Wine sampler packs are a great way to buy wine—and to sell it. Customers usually pay less than if they’d bought each bottle individually, and retailers are willing to clip the price because packs help move more wine.
Both effects are exaggerated when a pack is offered with an accompanying narrative. A boxed set called “Picnic Six” or “Winter Whites” or “Fireside” lets a customer imagine how she might serve these wines together. Even if she doesn’t take them on a picnic, drink them in February, or open them with her sweetie before a crackling fire (she might not even have a fireplace), she understands these wines were chosen to go together, and to mean something together. They suggest a story in which she can play a role.
The Ninety Plus Cellars’ “Holiday Essentials” six-pack arrives in box emblazoned with snowflakes, ornaments, and a tag labeled To: and From:. There’s no mistaking the narrative intent: it’s meant as a gift pack, especially one to take to party. Its $60 price tag is discounted from $80, so part of this narrative is also, clearly, “ten bucks a bottle.”

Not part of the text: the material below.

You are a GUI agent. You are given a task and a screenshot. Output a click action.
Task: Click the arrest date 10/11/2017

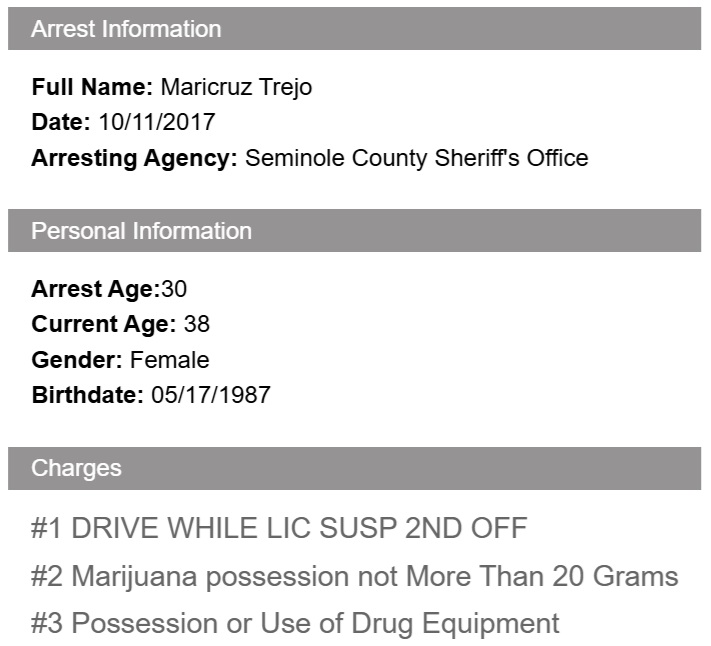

The pack includes one sparkler, two whites, and three reds. The range of styles, from earthy to juicy to fruity to fizzy, gives revelers options, plus pairs with an assortment of foods. I especially like the inclusion of Prosecco, which is a great starter wine, and the Languedoc red blend, which may be less familiar to many people but deserves some love. I was less impressed with the Riesling, and found the Cabernet Sauvignon weirdly smoky. But the Sauvignon Blanc and Pinot Noir would certainly be crowd-pleasers.
Here’s the scene: A boisterous party, a knock at the door, a guest arrives with the box, which is promptly unpacked and the wines poured around. There’s something fresh in everyone’s glass, now, and people return to their chatter about work and kids and books and movies, about cat videos and Mayan calendars and when to plant their garlic. Everyone’s feeling warm and complete, not because of the food or wine, but because the old year lies behind them, and the auspicious green fields of the new lie ahead.
I can imagine that.
Ninety Plus Cellars Lot 50 Prosecco DOC NV
11.0% abv | about $14 purchased separately
Copious spumy bubbles fizz into aromas of tropical fruits and fresh cream. Yellow fruit flavors and a hint of salty savoriness keep it food-friendly. Festive and likeable; a good way to start a casual party.
Ninety Plus Cellars Lot 66 Riesling Mosel 2010
9.0% abv | about $11 purchased separately
Aromatically restrained and slightly bready, this wine is off-dry with faint hints of pear and yellow peach. Fresh and clean, although I prefer a bit more verve in Riesling. Pair it with seafood, especially white fish.
Ninety Plus Cellars Lot 64 Sauvignon Blanc Lake County 2011
13.0% abv | about $12 purchased separately
This wine is floral but fully dry, redolent of gooseberry, green fruits, and white flowers. Medium bodied with spreading tropical fruits on the palate, it’s refreshing and zingy. Serve it with shrimp or fresh goat cheese.
Ninety Plus Cellars Lot 68 Pinot Noir Central Coast 2011
14.2% abv | about $16 purchased separately
Translucent rosy garnet with a clear pink rim, this Pinot offers notes of cranberry, pomegranate, and winter spices. It would be great with clove-studded ham or roasted, spice-rubbed pork.
Ninety Plus Cellars Lot 72 Cabernet Sauvignon Paso Robles 2010
14.0% abv | about $15 purchased separately
Intensely smoky, with notes of cedar, eucalyptus, and cured meat, but curiously light-bodied given its aromatic potency. Possibly a reasonable quaff with barbecue or smoked meats.
Ninety Plus Cellars Lot 21 French Fusion Languedoc AC 2010
14.0% abv | about $12 purchased separately
A blend of syrah, grenache, and mourvèdre, the wine is purplish ruby with leathery blackberry aromas. Flavors of black bramble fruits are edged with grippy tannins and typical southern French earthiness. Pair it with lamb kebabs, aged cheeses, and charcuterie.
*I received this wine pack as a media sample.